Venerdì, 20 Settembre 2019

    Primo Daspo ad un parcheggiatore abusivo: 1 anno lontano dalle vie del borgo

    Foto di repertorio Foto di repertorio Foto Studio R.Ingenito

     

    Un anno lontano dalle vie del borgo umbertino; 24 mesi nei quali potrà attraversare le vie del centro di Taranto esclusivamente a bordo di mezzi pubblici o privati, senza la possibilità di sostarvi. Tempi duri per i parcheggiatori abusivi a Taranto.
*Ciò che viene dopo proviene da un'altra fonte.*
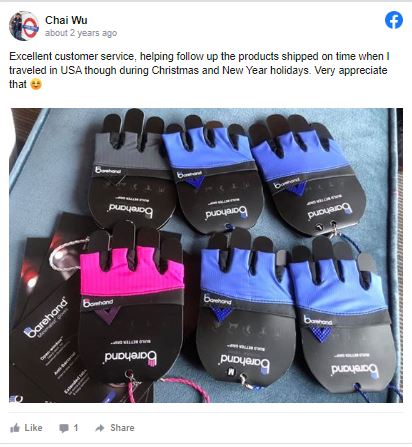Open the comment count showing 1

point(76,428)
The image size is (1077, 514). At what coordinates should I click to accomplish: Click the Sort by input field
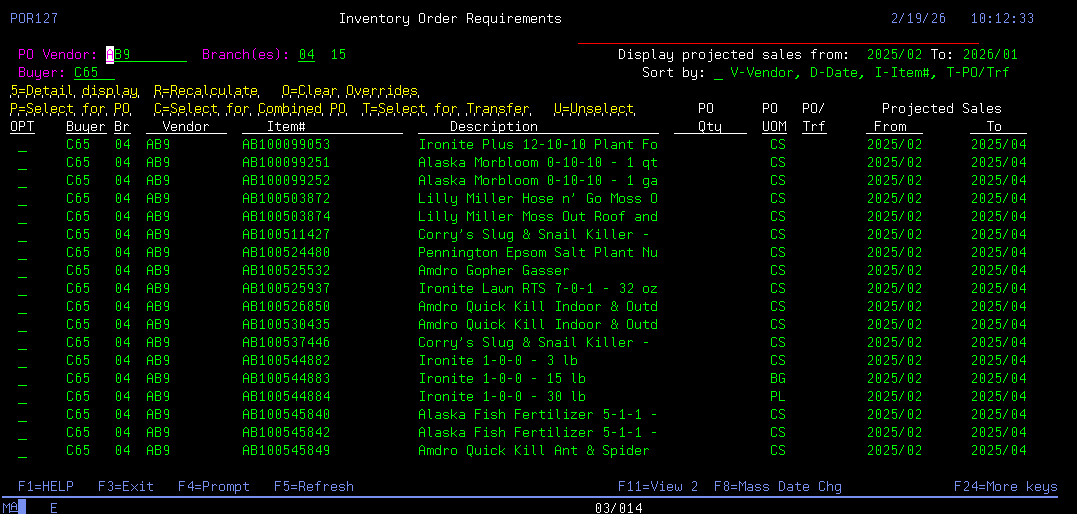click(719, 73)
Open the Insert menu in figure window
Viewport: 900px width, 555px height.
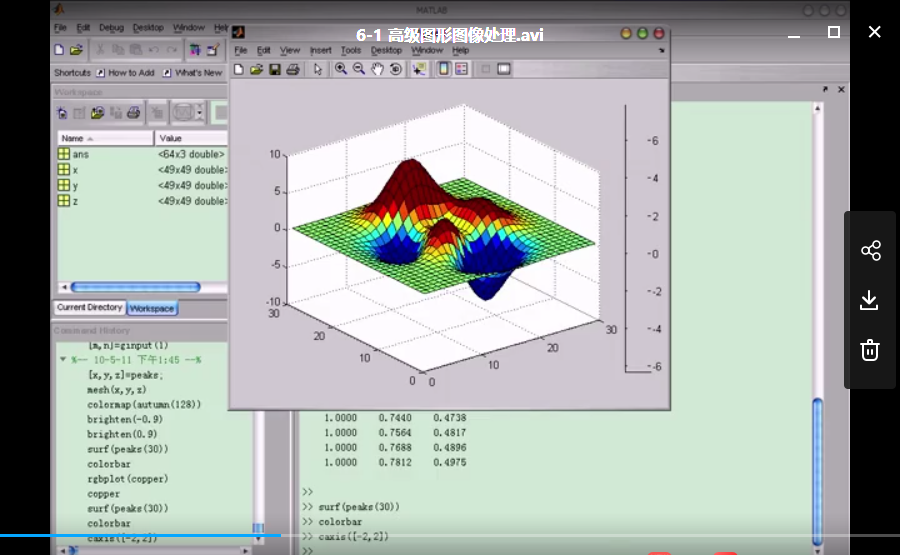point(320,51)
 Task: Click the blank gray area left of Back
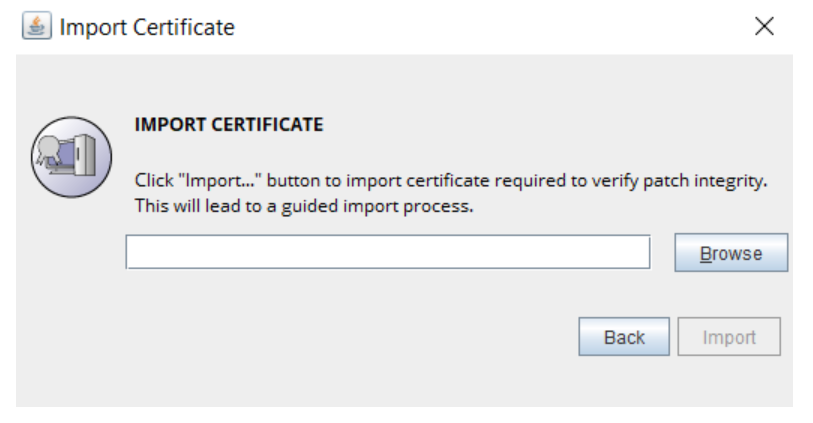350,338
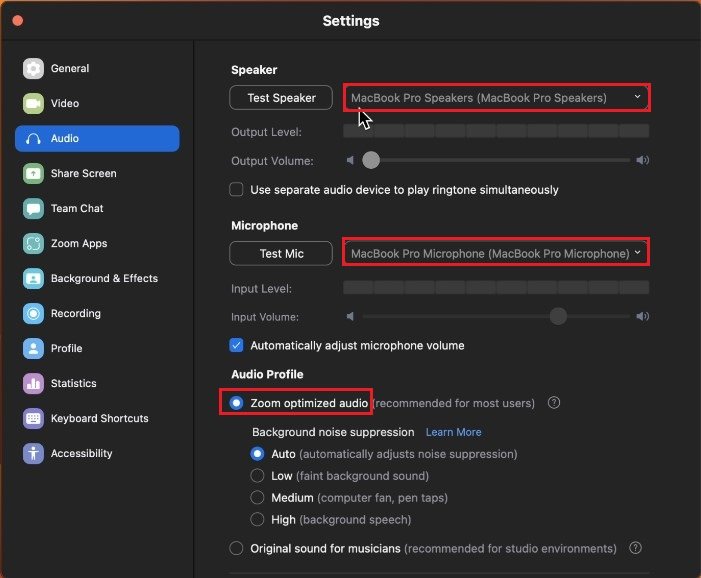Expand the MacBook Pro Speakers dropdown
The width and height of the screenshot is (701, 578).
click(x=497, y=98)
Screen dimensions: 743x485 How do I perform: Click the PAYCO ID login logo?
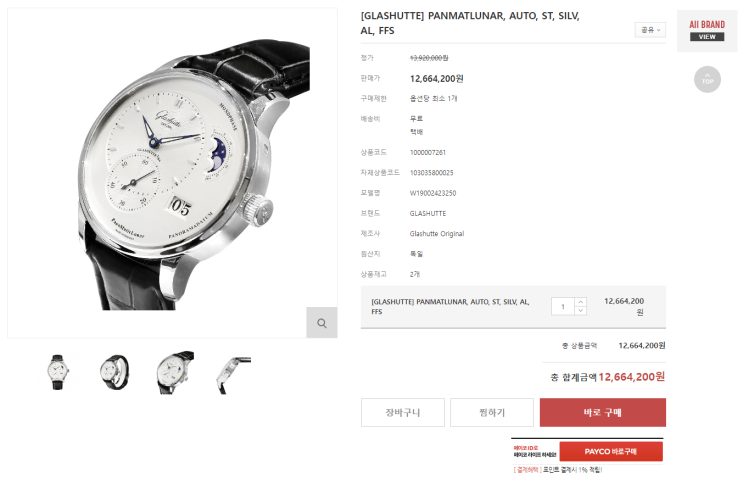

Nelle scorse ore è stato infatti notificato il primo Daspo urbano, emesso dal Questore di Taranto Giuseppe Bellassai, nei confronti di un uomo con precedenti per reati contro la persona e il patrimonio, nonché destinatario del foglio di via obbligatorio dal Comune di Grottaglie.


    Oltre ad essere già stato condannato con sentenze irrevocabili per diversi furti in abitazione (anche in concorso) e per evasione, il parcheggiatore abusivo era destinatario di tre “ordini di allontanamento” notificategli dagli uomini del commissariato delorgo, nei mesi di gennaio, febbraio e giugno 2019 in quanto il suo comportamento era apparso agli agenti fortemente aggressivo nei confronti dei cittadini che intendevano lasciare in sosta il loro veicolo in piazza Archita o su corso Umberto.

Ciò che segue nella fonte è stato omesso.